Attached files

file filename
EX-10.1 - EXHIBIT 10.1 - CRM Holdings, Ltd.ex10-1.htm
EX-10.2 - EXHIBIT 10.2 - CRM Holdings, Ltd.ex10-2.htm
EX-99.2 - EXHIBIT 99.2 - CRM Holdings, Ltd.ex99-2.htm
EX-99.1 - EXHIBIT 99.1 - CRM Holdings, Ltd.ex99-1.htm


UNITED STATES
SECURITIES AND EXCHANGE COMMISSION
WASHINGTON, DC 20549

FORM 8-K

CURRENT REPORT PURSUANT
TO SECTION 13 OR 15(d) OF THE
SECURITIES EXCHANGE ACT OF 1934

Date of report (Date of earliest event reported): November 3, 2010
 
 Majestic Capital, Ltd.
 (Exact Name of Registrant as Specified in Its Charter)
     
Bermuda
  (State or Other Jurisdiction of Incorporation)
     
 001-32705     98-0521707
 (Commission File Number)     (IRS Employer Identification No.)
     
P.O. Box HM 2062, Hamilton HM HX, Bermuda
   
 (Address of Principal Executive Offices)    (Zip Code)
     
(441) 295-6689
 (Registrant’s Telephone Number, Including Area Code)
     
     
(Former Name or Former Address, if Changed Since Last Report)
 
Check the appropriate box below if the Form 8-K filing is intended to simultaneously satisfy the filing obligation of the registrant under any of the following provisions (see General Instruction A.2. below):

o      Written communications pursuant to Rule 425 under the Securities Act (17 CFR 230.425)

x      Soliciting material pursuant to Rule 14a-12 under the Exchange Act (17 CFR 240.14a-12)

o      Pre-commencement communications pursuant to Rule 14d-2(b) under the Exchange Act (17 CFR 240.14d-2(b))

o      Pre-commencement communications pursuant to Rule 13e-4(c) under the Exchange Act (17 CFR 240.13e-4(c))



 
 

 

Item 2.02. Results of Operations and Financial Condition.
 
On November 3, 2010, Majestic Capital, Ltd. (the Company) issued a news release announcing financial results for the quarter ended September 30, 2010. A copy of the news release is attached hereto as Exhibit 99.1.
 
In accordance with general instruction B.2 to Form 8-K, the information set forth in this Item 2.02 (including Exhibit 99.1) shall be deemed “furnished” and not “filed” with the Securities and Exchange Commission for the purposes of Section 18 of the Securities and Exchange Act of 1934, as amended, and shall not be incorporated by reference into any filing under the Securities Act of 1933, as amended.
 
Item 5.02. Departure of Directors or Certain Officers; Election of Directors; Appointment of Certain Officers; Compensatory Arrangements of Certain Officers.
 
(e)
 
On November 1, 2010, the Company entered into agreements with James Scardino, the Company’s chief executive officer and acting chief financial officer, and Chester Walczyk, the Company’s chief operating officer, terminating their respective written employment agreements with the Company, conditioned on the consummation of the amalgamation (the “Amalgamation”) contemplated by the Agreement and Plan of Merger and Amalgamation, dated September 21, 2010, among the Company, Bayside Equity Holdings LLC (formerly known as Bayside Capital Partners LLC), a Delaware limited liability company (Bayside), and Majestic Acquisition Corp., a Delaware corporation and wholly-owned subsidiary of Bayside.
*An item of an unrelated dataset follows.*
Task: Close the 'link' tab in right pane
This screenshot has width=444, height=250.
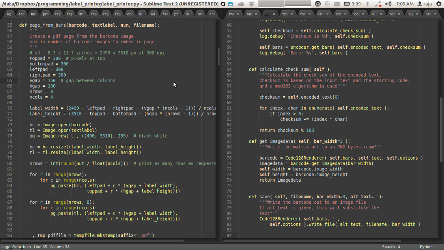Action: pos(327,14)
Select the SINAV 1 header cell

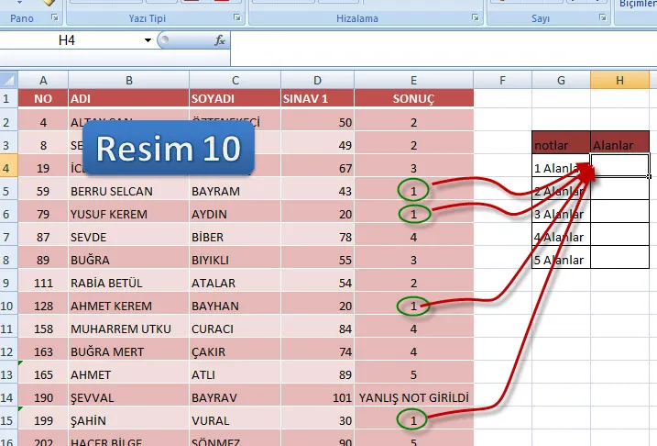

Execution of these agreements is a condition to consummation of the Amalgamation. Bayside has advised Mr. Scardino and Mr. Walczyk that, following the Amalgamation, they will be employed “at-will” by Bayside in their current role and responsibilities at a substantially similar wage and benefit level. Mr. Scardino’s and Mr. Walczyk’s respective employment agreements with the Company will remain in full force and effect in accordance with their respective terms until immediately prior to consummation of the Amalgamation or if the Amalgamation is not completed. The above description of the agreements is a summary and is qualified in its entirety by the agreements with Mr. Scardino and Mr. Walczyk, which are filed as Exhibits 10.1 and 10.2 hereto, respectively, and are incorporated herein by reference.
 
Item 8.01. Other Information
 
Trust Preferred Securities Consent Solicitation
 
On November 3, 2010, the Company announced that Majestic USA Capital, Inc., a wholly-owed subsidiary of the Company, has commenced a solicitation of consents (the “Consent Solicitation”) from the holders of its Trust Preferred Securities Due 2036 (the “Trust Preferred Securities”)(CUSIP: 12627NAA5). Majestic USA is seeking consents to proposed amendments to certain events of default and covenants in the Indenture, dated November 14, 2006 (the “Indenture”), and Amended Declaration of Trust, dated November 14, 2006 (“Declaration of Trust”), which govern the Trust Preferred Securities. A copy of the press release announcing the Consent Solicitation is attached hereto as Exhibit 99.1.
 
The Consent Solicitation is being made pursuant to a notice of consent solicitation (the “Notice of Consent Solicitation”) and an accompanying form of consent, which Majestic USA Capital is sending to holders of the Trust Preferred Securities on or about November 4, 2010. The Notice of Consent Solicitation sets forth the complete terms of the Consent Solicitation and is attached hereto as Exhibit 99.2. The adoption of the proposed amendments is a condition to the consummation of the Amalgamation with Bayside.
 
Reverse Share Split

On November 2, 2010, the Company’s Board of Directors has approved a 1-for-10 reverse share split that will become effective at the close of business on November 4, 2010. The split-adjusted shares of the Company’s common shares will begin trading on the NASDAQ Capital Market on November 5, 2010. The Company’s shares will continue to trade under the symbol “MAJC,” with a “D” added for 20 trading days to signify the reverse share split has occurred. A new CUSIP number has been assigned to the Company’s common shares as a result of the reverse share split.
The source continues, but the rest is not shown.